For Oasis 1’s geo-mapping, I prioritized avoiding displacement backlash. Zone B, currently a security buffer unused for farming, could become a hub for integration, agriculture, and industry once Hamas is gone, expanding Gaza’s land and cushioning Israel. The six zones are strategically placed: Zone 1 in North Sinai (450 km²) is a temporary housing area that could potentially evolve into a Bedouin market, local government, and studies department. I sent numerous letters to President el-Sisi requesting land rental. Zone 2 at Kerem Shalom Crossing focuses on environmental studies, aquifer protection, and education. This area is vital to the health of Gaza’s oasis zones, as it is the location of their own water supply and can be used as a base for environmental education and cooperative farming.
Zone 3, the Nir area, supports families with small farms, a high school, sports facilities, and clinics. Zone 4, Sderot, is the central transportation hub, ideal for technical and trade schools. Zone 5 at Erez Crossing 1 hosts a university, nightclubs, and tourism, with an Oasis nightclub as a safe social space accessible via subway or shuttles from Zone 4. Zone 6, Gaza’s pier (Erez 2), is a tourism and day-cruise hub, linking to Ashdod boats. The economic devastation in Gaza underscores the urgency of this vision.
The conflict has contracted Gaza’s GDP by 83% in 2024, dropping its contribution to the Palestinian economy to just 3% despite housing 40% of the population (World Bank, February 2025) worldbank.org. Reconstruction needs a total $53 billion, with $30 billion in physical damages alone—housing is hardest hit at 53%, followed by commerce and industry at 20% (World Bank, European Union, and United Nations, February 2025). Prices have soared 300% overall, with food up 450%, exacerbating 40% unemployment and 97% undrinkable water (UN OCHA, 2024)
thedocs.worldbank.org. Without bold action, Gaza’s GDP per capita could take until 2092 to recover to 2022 levels, even under optimistic growth (UNCTAD, January 2024), reliefweb.int.
Oasis 1 offers a pathway to reversal: a $2.5 billion initial investment yielding $1–2 billion in annual conflict savings and a 20–40% reduction in terrorism risks (RAND, 2023), thedocs.worldbank.org. It projects 50,000–100,000 new jobs through hydroponics, trade schools, and tourism, leveraging Gaza’s 300 sunny days and 35-km coastline for solar farms and facilities (PENRA, 2019), thedocs.worldbank.org.
The MAX Caravan Line could generate $200–$500 million in annual revenue, unlocking $120–$165 billion in regional trade by 2030, integrating Gaza into Abraham Accords networks that have already spurred $2.8 billion in Israel-Arab trade in 2022 alone (Observer Research Foundation, May 2025), mises.org.
With UN, private, and Abraham Accords partners ($10 billion cushion from 2020 agreements, State Department, 2023), thedocs.worldbank.org, profits could multiply, especially for Egypt via North Sinai rentals ($25–$45 billion in trade benefits).
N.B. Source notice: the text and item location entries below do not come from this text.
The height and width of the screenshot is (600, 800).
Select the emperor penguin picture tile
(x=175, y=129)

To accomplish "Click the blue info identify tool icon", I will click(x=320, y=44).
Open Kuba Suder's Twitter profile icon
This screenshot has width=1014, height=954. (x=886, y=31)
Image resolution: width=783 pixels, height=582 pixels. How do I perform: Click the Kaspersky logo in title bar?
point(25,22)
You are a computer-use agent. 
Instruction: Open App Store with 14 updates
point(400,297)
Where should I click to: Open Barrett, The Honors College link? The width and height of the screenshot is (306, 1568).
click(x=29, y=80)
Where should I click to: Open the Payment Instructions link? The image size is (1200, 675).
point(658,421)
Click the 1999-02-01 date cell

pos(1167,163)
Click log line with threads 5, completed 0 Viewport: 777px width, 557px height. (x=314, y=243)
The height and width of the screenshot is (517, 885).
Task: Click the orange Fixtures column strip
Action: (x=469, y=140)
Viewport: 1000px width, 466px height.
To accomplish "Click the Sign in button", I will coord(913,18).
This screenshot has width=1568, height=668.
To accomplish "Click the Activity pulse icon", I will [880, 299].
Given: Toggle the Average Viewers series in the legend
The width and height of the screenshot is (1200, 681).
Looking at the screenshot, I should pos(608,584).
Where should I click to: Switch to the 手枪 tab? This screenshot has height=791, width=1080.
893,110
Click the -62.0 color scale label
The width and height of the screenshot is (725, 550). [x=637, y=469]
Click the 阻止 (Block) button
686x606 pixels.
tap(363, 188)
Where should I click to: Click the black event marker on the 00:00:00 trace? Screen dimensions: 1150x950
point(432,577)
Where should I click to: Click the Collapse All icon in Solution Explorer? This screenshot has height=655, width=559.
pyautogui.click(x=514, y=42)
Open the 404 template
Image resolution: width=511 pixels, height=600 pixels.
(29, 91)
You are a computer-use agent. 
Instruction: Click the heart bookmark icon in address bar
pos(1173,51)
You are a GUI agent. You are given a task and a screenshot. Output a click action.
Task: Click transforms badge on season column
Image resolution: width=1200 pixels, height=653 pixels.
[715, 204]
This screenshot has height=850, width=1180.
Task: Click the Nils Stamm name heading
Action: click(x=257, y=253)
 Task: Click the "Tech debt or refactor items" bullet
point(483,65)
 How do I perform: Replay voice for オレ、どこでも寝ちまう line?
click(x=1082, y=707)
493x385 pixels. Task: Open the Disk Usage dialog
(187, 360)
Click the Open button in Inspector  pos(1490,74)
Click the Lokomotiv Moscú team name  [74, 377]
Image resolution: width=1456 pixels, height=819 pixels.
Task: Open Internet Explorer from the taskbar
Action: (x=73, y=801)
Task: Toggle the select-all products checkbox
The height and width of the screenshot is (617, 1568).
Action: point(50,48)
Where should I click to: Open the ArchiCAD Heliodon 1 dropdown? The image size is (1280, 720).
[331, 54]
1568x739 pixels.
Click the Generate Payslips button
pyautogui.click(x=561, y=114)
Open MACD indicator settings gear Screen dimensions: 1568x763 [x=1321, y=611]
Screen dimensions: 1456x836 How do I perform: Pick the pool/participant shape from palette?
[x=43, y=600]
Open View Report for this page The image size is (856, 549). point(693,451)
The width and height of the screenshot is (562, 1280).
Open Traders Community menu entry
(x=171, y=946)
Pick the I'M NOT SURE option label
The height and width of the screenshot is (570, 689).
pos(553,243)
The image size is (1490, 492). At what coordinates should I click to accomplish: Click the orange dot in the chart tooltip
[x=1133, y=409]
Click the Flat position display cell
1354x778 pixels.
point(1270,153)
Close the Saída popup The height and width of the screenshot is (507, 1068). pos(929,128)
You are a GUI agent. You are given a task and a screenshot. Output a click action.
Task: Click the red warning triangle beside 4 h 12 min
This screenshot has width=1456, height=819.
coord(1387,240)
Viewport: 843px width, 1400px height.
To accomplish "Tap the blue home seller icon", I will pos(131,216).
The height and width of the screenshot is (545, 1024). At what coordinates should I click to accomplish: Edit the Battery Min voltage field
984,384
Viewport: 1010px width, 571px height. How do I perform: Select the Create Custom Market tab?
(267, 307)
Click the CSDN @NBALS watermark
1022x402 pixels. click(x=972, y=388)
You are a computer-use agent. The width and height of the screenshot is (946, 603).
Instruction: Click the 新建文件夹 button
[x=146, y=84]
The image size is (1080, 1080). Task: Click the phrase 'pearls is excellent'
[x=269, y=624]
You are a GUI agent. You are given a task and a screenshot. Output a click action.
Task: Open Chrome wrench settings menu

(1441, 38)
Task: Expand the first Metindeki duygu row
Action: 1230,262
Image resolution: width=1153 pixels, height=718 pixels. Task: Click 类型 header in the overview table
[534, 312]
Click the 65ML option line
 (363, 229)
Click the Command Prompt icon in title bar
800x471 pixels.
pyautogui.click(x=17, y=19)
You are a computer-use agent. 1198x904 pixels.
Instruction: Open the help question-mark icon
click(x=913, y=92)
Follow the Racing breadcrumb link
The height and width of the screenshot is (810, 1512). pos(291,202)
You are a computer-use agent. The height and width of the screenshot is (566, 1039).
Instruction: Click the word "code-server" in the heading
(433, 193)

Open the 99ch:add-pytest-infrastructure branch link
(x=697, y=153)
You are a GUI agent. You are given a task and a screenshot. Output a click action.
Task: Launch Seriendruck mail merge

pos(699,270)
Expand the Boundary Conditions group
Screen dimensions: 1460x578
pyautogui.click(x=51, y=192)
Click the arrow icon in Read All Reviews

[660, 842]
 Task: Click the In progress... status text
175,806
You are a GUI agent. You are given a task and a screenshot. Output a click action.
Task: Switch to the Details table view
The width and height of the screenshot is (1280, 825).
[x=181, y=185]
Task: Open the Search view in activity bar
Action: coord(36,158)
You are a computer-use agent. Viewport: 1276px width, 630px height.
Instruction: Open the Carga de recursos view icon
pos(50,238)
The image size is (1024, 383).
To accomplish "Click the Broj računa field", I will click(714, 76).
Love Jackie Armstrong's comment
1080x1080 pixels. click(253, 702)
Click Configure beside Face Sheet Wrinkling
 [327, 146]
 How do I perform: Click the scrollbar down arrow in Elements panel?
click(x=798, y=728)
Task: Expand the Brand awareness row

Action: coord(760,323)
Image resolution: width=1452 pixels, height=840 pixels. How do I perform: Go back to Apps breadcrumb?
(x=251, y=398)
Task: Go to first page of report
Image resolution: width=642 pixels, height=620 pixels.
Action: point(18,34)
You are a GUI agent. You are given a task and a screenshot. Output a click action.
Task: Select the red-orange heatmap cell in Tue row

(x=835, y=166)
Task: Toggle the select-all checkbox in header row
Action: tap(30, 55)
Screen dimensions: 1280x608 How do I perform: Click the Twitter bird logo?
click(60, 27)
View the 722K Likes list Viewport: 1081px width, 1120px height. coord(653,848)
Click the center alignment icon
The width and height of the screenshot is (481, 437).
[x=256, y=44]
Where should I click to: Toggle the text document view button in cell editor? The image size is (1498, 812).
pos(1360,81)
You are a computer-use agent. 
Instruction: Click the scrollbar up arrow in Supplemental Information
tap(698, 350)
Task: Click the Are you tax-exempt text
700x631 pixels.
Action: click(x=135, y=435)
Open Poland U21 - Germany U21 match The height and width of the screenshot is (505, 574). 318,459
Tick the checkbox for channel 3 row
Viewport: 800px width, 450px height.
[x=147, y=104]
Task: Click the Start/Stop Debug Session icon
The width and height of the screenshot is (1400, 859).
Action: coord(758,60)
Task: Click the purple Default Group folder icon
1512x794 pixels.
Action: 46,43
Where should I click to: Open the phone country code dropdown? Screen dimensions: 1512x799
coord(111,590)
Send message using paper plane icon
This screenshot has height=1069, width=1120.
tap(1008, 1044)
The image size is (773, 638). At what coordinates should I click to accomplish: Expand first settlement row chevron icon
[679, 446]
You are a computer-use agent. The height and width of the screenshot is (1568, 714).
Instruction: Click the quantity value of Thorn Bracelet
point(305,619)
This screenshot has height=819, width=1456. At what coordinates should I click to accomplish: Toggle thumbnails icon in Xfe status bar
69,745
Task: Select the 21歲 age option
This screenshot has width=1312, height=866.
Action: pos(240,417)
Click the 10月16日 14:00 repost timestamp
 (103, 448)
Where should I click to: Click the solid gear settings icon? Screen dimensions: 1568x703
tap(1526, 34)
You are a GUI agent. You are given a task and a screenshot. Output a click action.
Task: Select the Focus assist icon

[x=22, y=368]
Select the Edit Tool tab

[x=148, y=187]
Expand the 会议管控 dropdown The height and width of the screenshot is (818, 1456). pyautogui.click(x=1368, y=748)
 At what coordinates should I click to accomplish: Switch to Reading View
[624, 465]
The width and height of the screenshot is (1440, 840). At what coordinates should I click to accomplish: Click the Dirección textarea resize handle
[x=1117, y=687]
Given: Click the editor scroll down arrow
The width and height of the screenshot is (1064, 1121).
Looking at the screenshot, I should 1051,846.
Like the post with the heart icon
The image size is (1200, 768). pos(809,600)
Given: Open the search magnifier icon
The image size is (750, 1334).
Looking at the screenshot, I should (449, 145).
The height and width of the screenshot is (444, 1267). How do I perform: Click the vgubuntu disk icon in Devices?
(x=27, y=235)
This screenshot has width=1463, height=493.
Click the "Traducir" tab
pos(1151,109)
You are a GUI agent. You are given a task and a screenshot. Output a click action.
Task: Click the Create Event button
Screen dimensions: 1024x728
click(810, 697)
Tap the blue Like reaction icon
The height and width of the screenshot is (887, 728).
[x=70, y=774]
This isn’t charity—it’s a green economy with 4 million jobs and $1 trillion in activity over a decade (Abraham Accords Peace Institute, 2025), aapeaceinstitute.org, turning Gaza into a Mediterranean hub. I pray that someone is listening with hundreds of letters sent to the IDF, Knesset, world leaders, and two U.S. administrations. This vision, born from despair, offers peace and prosperity—will you help it bloom?